**THE PROBLEM:** Check the lines of the listing below for the word "agent", and state only how many have it.
# # # # #
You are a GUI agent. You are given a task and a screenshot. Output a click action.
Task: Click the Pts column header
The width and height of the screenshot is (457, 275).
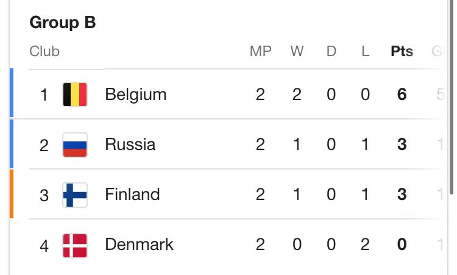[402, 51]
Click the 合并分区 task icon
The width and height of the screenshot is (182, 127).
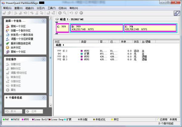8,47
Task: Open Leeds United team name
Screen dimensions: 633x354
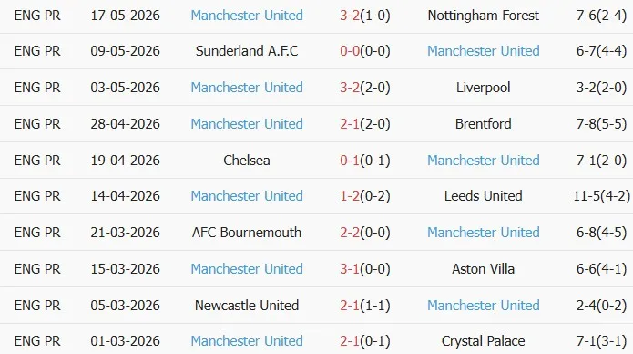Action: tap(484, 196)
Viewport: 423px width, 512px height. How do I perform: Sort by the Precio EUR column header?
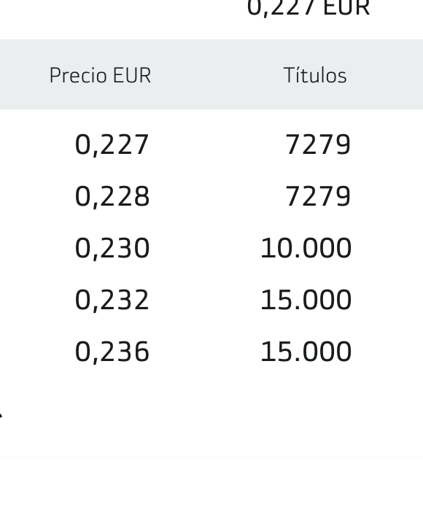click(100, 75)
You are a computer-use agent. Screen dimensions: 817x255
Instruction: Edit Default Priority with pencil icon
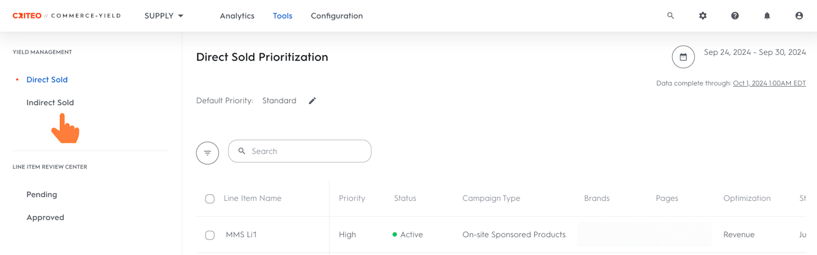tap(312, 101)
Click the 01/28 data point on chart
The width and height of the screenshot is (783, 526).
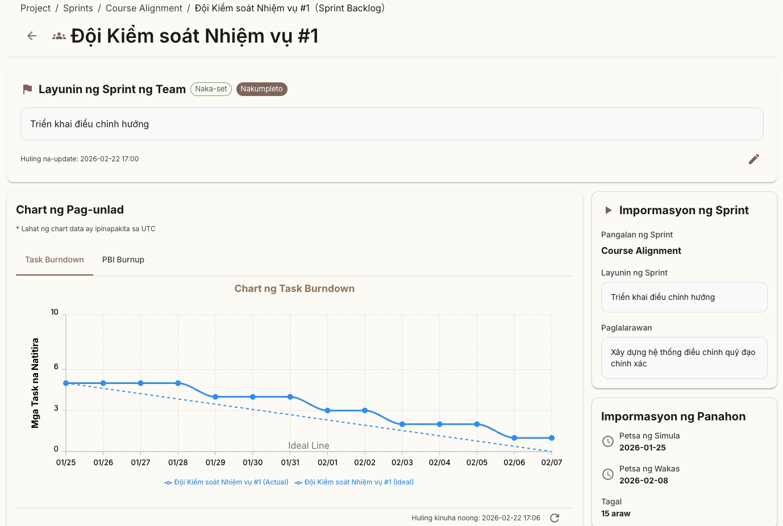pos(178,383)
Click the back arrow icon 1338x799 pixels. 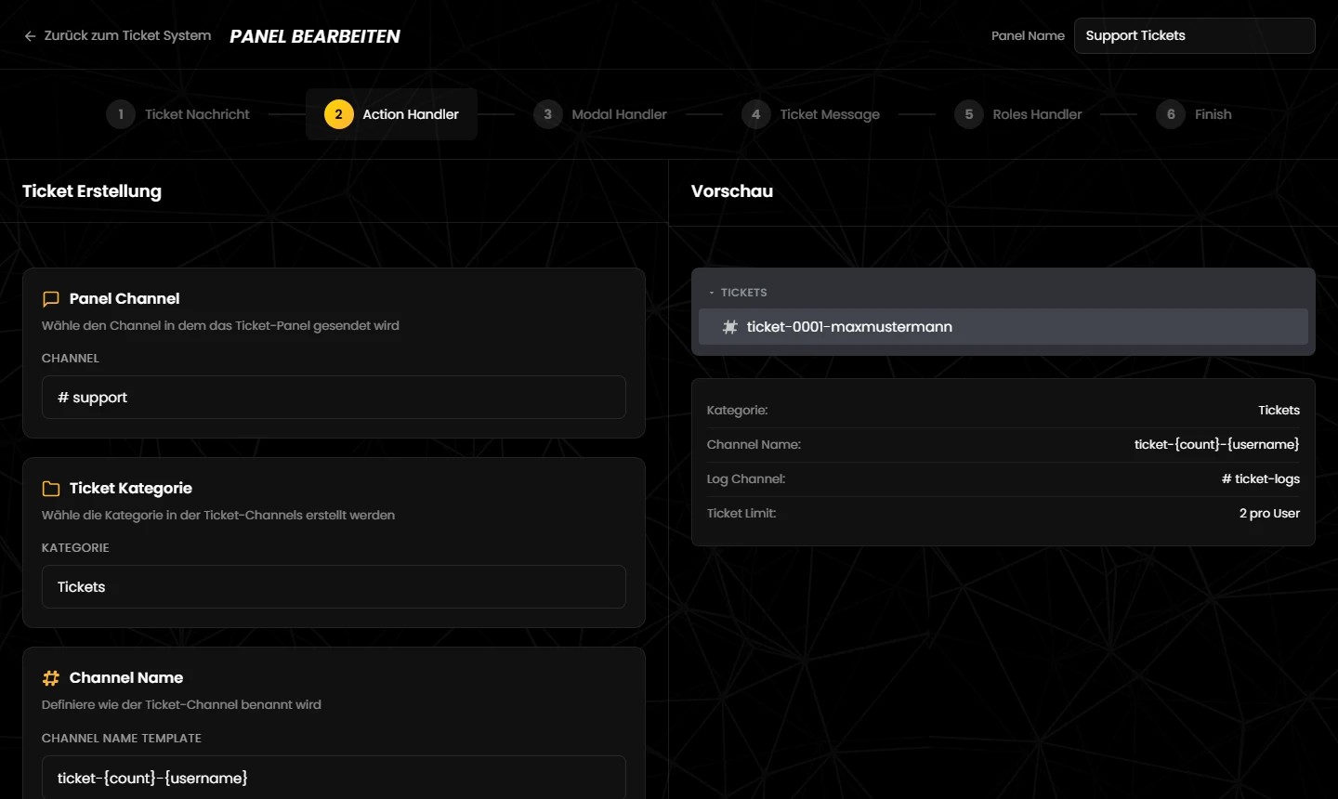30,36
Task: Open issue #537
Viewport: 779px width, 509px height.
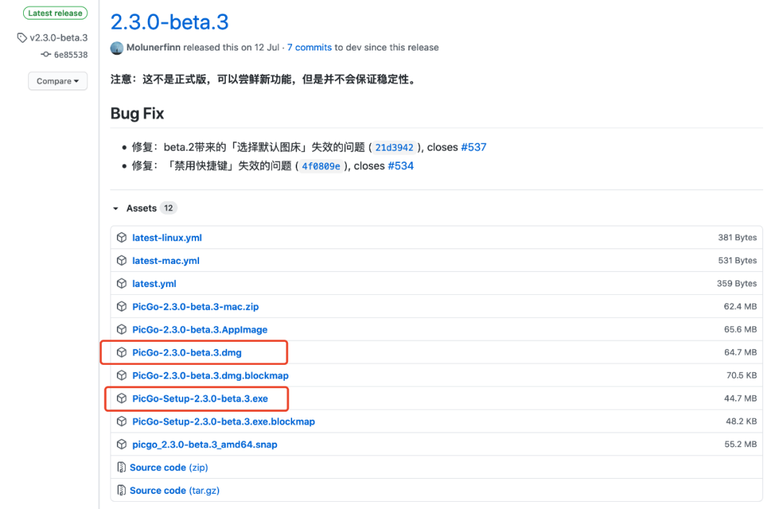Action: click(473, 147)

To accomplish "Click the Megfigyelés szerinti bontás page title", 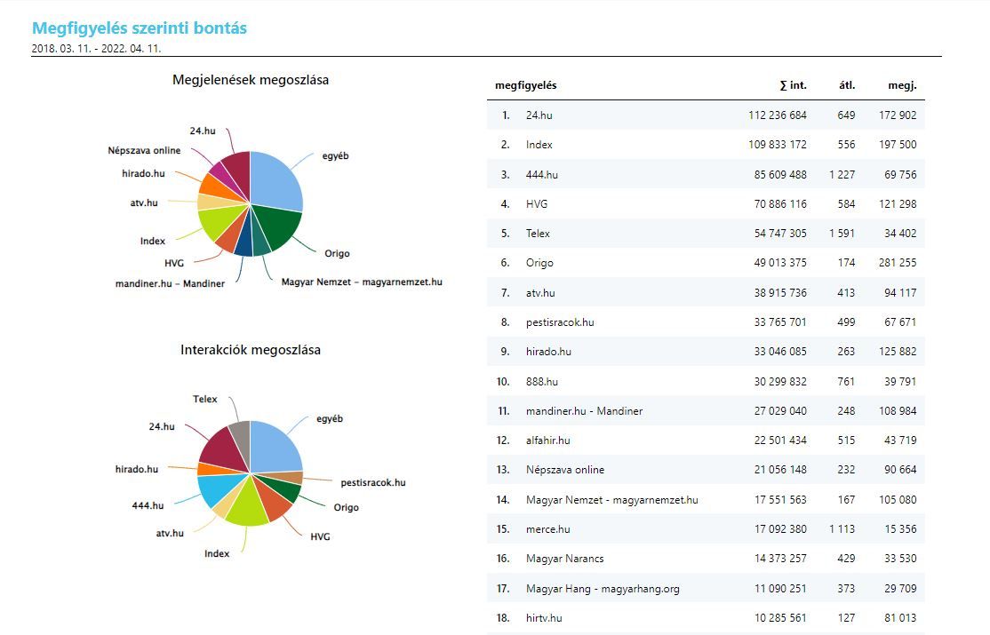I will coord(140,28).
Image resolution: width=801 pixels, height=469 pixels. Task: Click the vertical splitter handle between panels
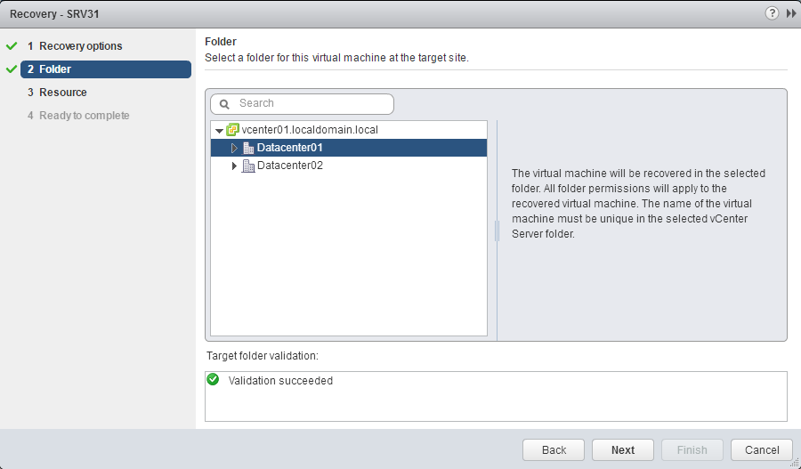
# # # # #
**ANSWER TO THE PROBLEM:** 2